• [Instructions for the task] In the records starting at the line containing "Where should I" and ending at the end of the records, rename "Homepage" to "Start page" and change nothing else. Write out only those lines, and leave out the pictures.

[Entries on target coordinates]
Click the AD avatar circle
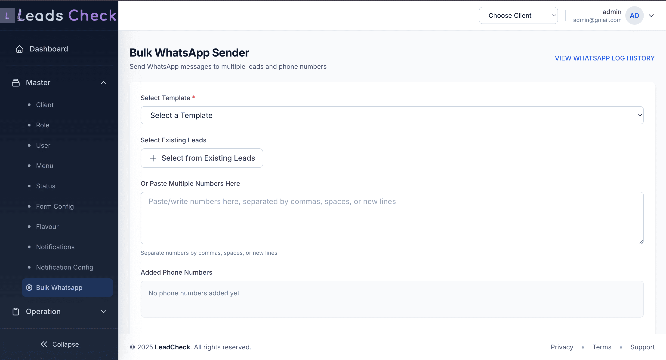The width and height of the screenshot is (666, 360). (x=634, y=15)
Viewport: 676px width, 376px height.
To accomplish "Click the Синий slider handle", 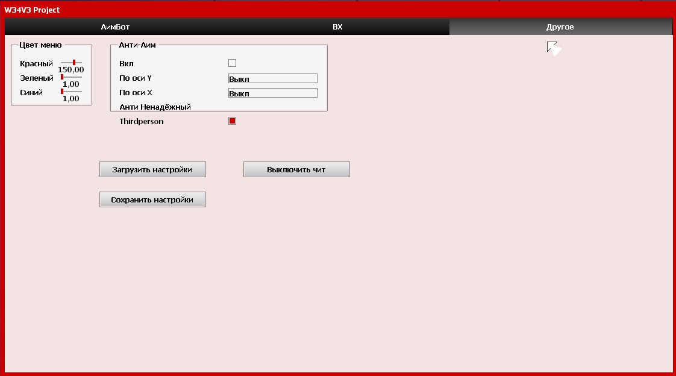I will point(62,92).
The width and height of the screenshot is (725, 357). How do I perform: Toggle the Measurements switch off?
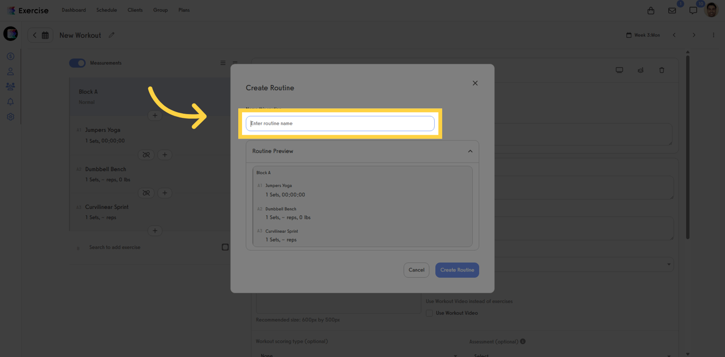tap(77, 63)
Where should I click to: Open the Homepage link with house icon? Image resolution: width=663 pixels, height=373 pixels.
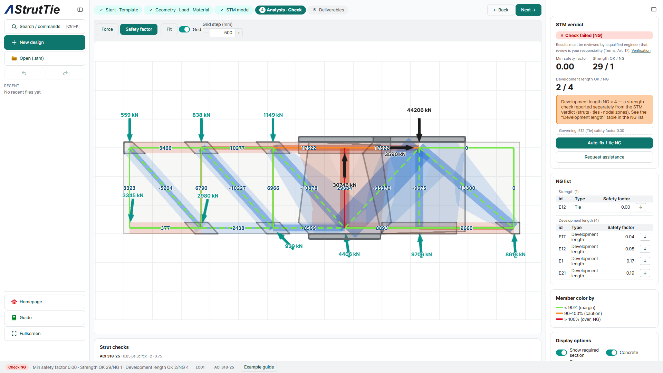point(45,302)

• [Solution]
Where should I click to: Open the Start page link with house icon? Image resolution: width=663 pixels, height=373 pixels.
point(45,302)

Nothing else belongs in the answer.